* _DATASET CONTENT_:
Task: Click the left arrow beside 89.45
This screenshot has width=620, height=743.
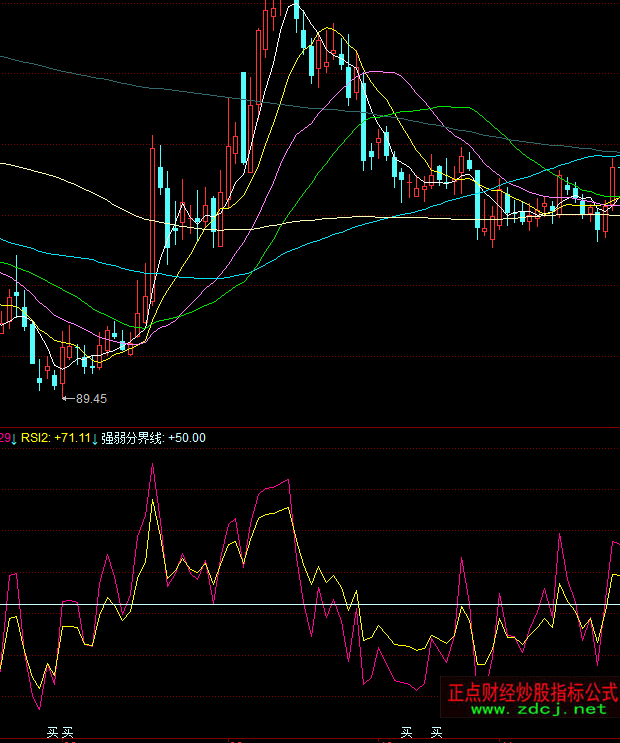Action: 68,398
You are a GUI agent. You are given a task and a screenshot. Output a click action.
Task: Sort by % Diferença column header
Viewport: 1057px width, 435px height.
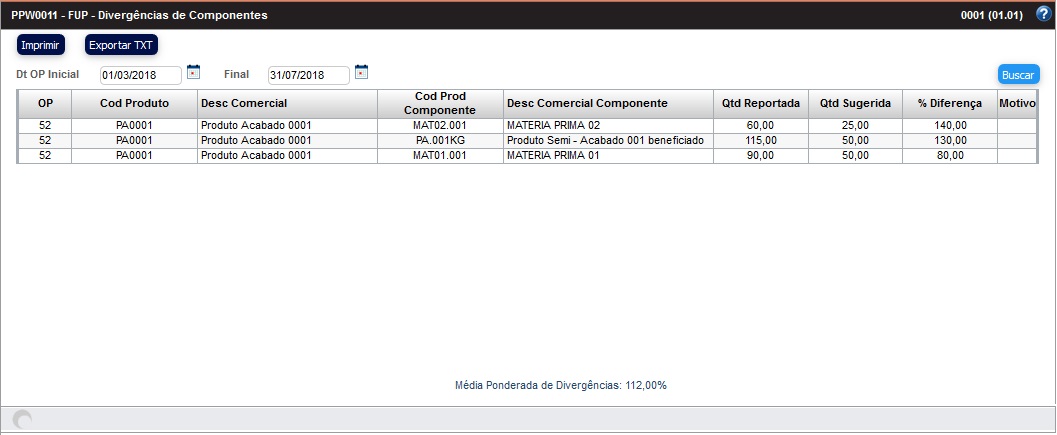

* _TASK GOAL_: Word for word, restate the records above and drop the pictures.

* _TASK RESULT_:
Task: Click the left arrow beside 89.45
This screenshot has width=620, height=743.
Action: 68,398
You are a GUI agent. You are given a task and a screenshot. Output a click action.
Task: Sort by % Diferença column header
Viewport: 1057px width, 435px height.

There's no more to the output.